Fang Yuan (pseudonym) is a brand designer. He took on a brand visual design project and used AI tools to compress the process, which used to take two weeks, into three days. He felt the results were significantly better than before. He sent out the materials and waited for a reply.
The first thing the other party replied to wasn't a critique of the work, but rather, "So fast, did you use AI?" Before Fang Yuan could even reply, another message arrived: "We do not accept design works involving AI." He still wasn't sure if the other party had even opened the attachment. He was frustrated; the efficiency was too high, and now it felt like a crime.

Image source: Giphy
He's not alone in this predicament. AI has quietly become a benchmark for moral judgment in many people's evaluation systems. This is different from Photoshop or Excel. No one will ask, "Did you use photo editing software?" when they receive a retouched photo, nor will anyone ask, "Did you use Excel to calculate this financial statement?"
AI triggers a different kind of skepticism, a question that's closer to "Did you actually do this?"
There has always been an implicit contract in creative work: good work means that someone has invested time, effort, and refinement in it.

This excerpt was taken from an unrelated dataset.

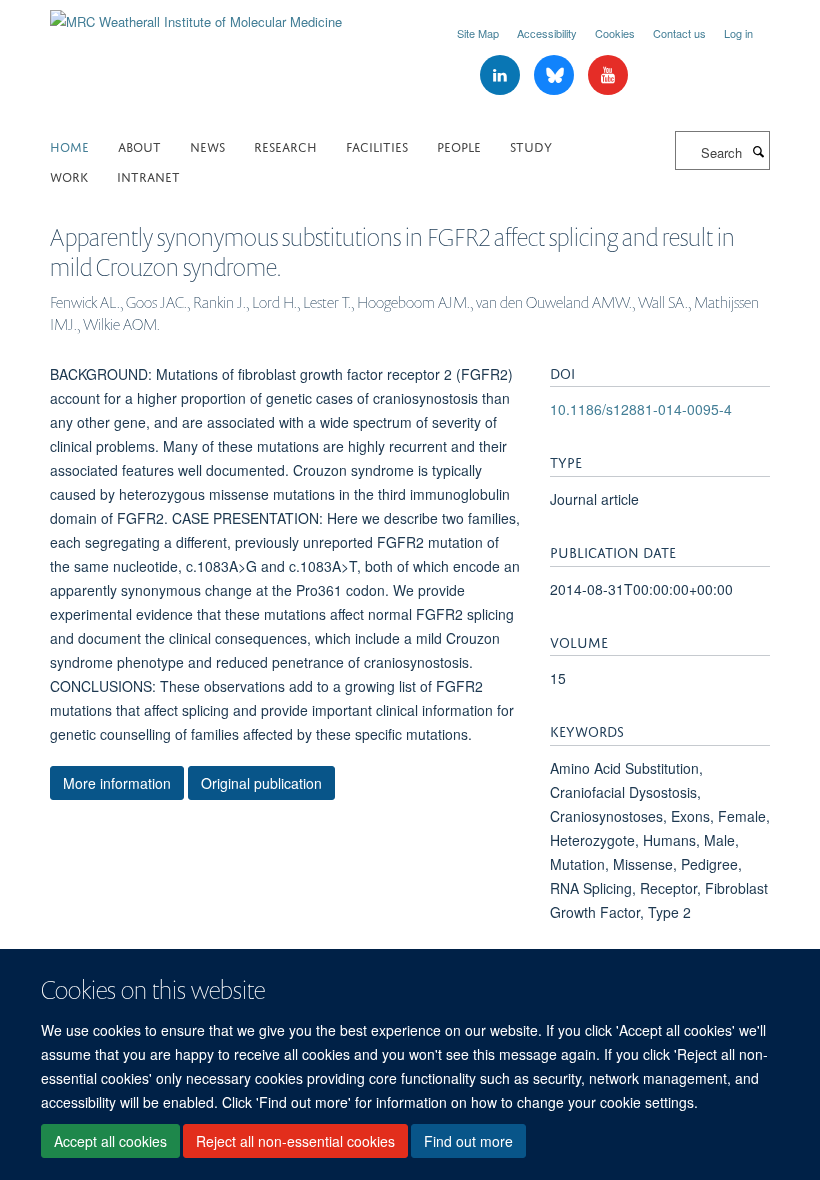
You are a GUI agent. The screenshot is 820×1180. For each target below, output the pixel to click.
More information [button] (117, 783)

The emergence of AI, however, has disrupted the causal relationship between "effort" and "output" that everyone takes for granted.

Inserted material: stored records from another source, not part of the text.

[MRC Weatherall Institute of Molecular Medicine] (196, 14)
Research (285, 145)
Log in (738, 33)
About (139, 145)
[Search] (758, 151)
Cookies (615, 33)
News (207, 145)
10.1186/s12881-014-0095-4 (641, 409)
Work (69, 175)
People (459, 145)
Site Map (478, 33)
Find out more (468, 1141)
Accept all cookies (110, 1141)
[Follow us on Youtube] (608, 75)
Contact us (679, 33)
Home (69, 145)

If you put something made by AI in three days next to something made by hand in two weeks, even if the quality is the same, the former will make people feel that something is wrong. This "wrong" can be summarized as "unfair".
A study conducted by the University of Arizona found that if designers proactively informed clients of the use of AI assistance, even after explaining that AI was merely an auxiliary tool, clients' trust in the designers still decreased by an average of 20%.
As AIGC technology matures, this issue has gradually evolved from a matter of trust between the client and the service provider to a platform-wide problem.
Since 2023, the government has successively issued relevant regulations requiring the labeling of AI-generated content: first, the "Regulations on the Management of Deep Synthesis in Internet Information Services" in January, mainly governing deep synthesis technologies such as AI face-swapping and voice synthesis; then, the "Interim Measures for the Management of Generative Artificial Intelligence Services" officially came into effect in August of the same year, including generative services like ChatGPT. In March 2025, regulation was further upgraded, with the Cyberspace Administration of China, in conjunction with multiple departments, issuing the "Measures for the Labeling of Artificial Intelligence-Generated and Synthesized Content," this time covering all content formats including text, images, audio, and video.
But what the regulations cannot clearly define is the definition.
The platform can identify a video that is 100% AI-generated, but it struggles to define the boundaries. If a selfie is edited and recomposed by AI, does that count as AI-generated content? If the footage is your own but the editing and music are done by AI, should it be tagged? If an AI produces a draft and a human makes 70% of the changes, whose tag should it be?

Image source: Giphy
Behind the challenge of defining boundaries lies a fundamental issue of responsibility. Without clear definitions, accountability remains unclear. When a song's melody is written by AI, but the lyrics are altered by a human, leading to copyright disputes, who is responsible? Or when a product review is generated by AI, with the blogger only changing the tone, and the recommended product proves to be disappointing, our questioning "was it done by AI?" is actually asking a more fundamental question: behind this work, is there anyone truly responsible, is anyone considering your concerns, and is anyone concerned about the outcome?
The hardest thing to draw is not boundaries, but responsibilities.